Never has an adage been so true.

I rarely diverge from “doing it right”. I pay for OEM/motorsport parts and materials. I install them correctly. I torque fasteners to spec, using regularly calibrated and well treated tools. I often leave everything much cleaner than when I started. In return, I am most often rewarded by long lasting repair work and less troubleshooting in the future.

Most recently though, my 2004 Audi Allroad has just been absolutely dominating me with expensive repairs. Mind you, these aren’t even incredibly complex in the scope of the vehicle, but as with many luxury manufacturers, genuine Audi parts sell for roughly their physical form made of solid gold.

I spent last weekend fixing up a number of things on the Audi. I installed new Aero wiper blades, and a new set of rear rotors and pads. I tracked down all the parts I needed to install new upper control arms, an engine coolant temperature sensor, and a new accessory belt and tensioner.

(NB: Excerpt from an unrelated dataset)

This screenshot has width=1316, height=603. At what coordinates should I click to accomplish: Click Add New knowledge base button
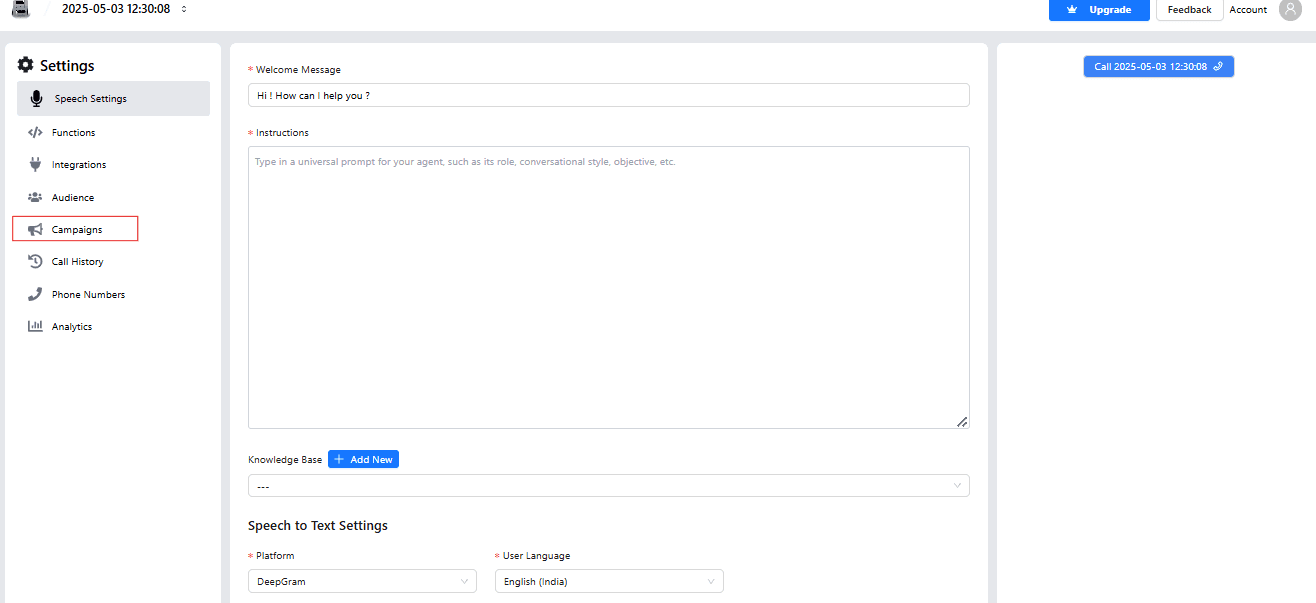pyautogui.click(x=363, y=459)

I didn’t get as many things installed on the car as I had wanted, but I felt like I was maybe making a bit of progress against the unstoppable tide that is maintenance on an older German vehicle.

Some of these maintenance items should have served as a warning for the decision that I would make today. You see, in another moment of “doing it wrong”, the accessory belt was replaced about 20,000 miles ago, but the previous owner neglected to replace the tensioner. The tensioner has since failed under the stress of the newer, stiffer belt, and partially eaten the new belt along with it.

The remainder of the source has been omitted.